◆ Goal of the exercise ◆
In the passage about the earthquake film shorts, reproduce word for word the part that opens with the words containing "After the shorts" and closes with "town hall meeting.".
— Start of Text extract —
The second short is a recent compilation of archive footage shot immediately after the earthquake.  In the first short, I had the eery sense of watching an innocent people, unaware of the tragedy that is about to befall them.  The second short pulls a few punches, but mostly shoves the camera right into the action.  Ladies of ill fame were described as "a little disfigured but still in the ring.  Men wanted."  While some still searched the rubble for bodies, others were busy felling freestanding walls, lest they later fall and hurt more people.  The reopening of Market Street (unrecognizable from the film just a few days earlier) was a big deal, as was the renewed operation of the cable car, bringing residents downtown from the parts of the city that had survived the fires.  The short reported that fifty thousand San Francisco refugees made their way to Oakland by ferry.  Can you imagine fifty thousand people coming to Oakland in just a few days, with no place to stay the night?  It would be chaos.

After the shorts there was a raffle for a quilt, and for merchandise from the museum store.  The director made several community announcements, giving me the impression that I was attending a town hall meeting.
— End of Text extract —
— Start of Supplied records —
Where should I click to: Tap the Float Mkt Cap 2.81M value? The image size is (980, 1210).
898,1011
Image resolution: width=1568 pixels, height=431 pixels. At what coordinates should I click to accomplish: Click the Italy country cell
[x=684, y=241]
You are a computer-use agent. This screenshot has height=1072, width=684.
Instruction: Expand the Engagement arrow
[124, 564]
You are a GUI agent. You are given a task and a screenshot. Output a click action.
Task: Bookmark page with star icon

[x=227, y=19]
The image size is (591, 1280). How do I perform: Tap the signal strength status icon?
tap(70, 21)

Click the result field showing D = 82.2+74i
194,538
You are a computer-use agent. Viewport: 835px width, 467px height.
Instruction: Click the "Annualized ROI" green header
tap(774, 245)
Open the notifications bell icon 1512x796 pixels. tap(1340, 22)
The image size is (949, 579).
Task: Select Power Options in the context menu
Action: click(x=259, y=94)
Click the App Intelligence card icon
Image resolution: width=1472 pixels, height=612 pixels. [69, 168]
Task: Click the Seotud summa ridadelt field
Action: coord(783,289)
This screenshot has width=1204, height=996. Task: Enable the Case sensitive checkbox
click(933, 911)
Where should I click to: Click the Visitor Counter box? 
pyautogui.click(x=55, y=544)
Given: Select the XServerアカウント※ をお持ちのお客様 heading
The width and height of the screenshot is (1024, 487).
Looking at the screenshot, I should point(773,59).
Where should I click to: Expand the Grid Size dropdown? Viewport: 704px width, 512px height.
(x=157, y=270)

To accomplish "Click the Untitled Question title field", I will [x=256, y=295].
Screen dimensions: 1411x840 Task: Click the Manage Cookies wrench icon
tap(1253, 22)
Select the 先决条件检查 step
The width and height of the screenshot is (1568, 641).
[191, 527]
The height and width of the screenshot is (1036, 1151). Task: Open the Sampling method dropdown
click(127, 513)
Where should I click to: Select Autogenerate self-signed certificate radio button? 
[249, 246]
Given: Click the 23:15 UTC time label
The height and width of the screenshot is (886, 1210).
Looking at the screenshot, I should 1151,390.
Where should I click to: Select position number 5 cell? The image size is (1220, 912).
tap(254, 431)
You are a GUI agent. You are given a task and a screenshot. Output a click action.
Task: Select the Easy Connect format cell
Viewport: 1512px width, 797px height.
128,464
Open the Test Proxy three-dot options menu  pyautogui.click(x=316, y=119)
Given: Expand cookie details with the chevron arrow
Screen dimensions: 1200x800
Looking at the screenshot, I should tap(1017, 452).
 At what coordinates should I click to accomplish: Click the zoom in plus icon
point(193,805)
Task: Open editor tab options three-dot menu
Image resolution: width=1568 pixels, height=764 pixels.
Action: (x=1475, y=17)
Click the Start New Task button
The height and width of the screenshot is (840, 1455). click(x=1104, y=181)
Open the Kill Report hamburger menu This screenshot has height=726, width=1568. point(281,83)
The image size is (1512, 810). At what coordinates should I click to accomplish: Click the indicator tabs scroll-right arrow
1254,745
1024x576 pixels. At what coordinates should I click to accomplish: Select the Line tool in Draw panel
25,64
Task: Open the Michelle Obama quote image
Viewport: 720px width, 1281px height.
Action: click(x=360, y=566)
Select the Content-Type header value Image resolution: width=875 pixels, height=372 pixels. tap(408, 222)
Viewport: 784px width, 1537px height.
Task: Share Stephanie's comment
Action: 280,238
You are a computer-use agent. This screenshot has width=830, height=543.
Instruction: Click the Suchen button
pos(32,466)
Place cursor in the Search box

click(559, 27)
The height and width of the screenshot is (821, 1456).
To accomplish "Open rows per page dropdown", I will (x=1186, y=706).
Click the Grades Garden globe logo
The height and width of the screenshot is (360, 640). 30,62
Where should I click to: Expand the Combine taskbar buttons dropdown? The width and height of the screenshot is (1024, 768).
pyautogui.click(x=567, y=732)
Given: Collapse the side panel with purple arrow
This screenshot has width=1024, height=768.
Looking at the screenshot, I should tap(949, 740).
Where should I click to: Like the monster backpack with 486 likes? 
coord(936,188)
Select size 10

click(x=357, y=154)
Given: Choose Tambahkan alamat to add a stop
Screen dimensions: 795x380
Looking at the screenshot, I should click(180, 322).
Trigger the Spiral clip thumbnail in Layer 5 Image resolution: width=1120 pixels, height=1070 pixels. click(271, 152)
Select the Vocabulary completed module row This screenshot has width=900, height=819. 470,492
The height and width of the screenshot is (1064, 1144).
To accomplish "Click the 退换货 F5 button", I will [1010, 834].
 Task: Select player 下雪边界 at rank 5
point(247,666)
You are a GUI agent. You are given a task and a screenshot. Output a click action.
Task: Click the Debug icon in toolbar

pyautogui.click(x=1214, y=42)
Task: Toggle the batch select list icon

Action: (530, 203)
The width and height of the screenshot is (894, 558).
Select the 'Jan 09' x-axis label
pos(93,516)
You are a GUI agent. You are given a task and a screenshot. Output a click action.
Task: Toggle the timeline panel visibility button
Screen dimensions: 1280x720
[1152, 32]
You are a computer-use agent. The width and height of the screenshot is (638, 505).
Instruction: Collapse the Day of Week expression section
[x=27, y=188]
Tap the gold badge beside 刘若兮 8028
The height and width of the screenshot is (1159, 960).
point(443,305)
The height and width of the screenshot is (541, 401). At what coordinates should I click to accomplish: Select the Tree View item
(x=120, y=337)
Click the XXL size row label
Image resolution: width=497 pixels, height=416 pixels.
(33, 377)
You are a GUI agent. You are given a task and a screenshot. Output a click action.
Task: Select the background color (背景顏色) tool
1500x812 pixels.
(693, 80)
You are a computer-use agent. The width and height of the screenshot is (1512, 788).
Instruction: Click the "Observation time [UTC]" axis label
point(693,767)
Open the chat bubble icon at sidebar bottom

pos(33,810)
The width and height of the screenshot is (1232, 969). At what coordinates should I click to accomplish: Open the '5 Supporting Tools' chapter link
— End of Supplied records —
◆ Answer below ◆
After the shorts there was a raffle for a quilt, and for merchandise from the museum store.  The director made several community announcements, giving me the impression that I was attending a town hall meeting.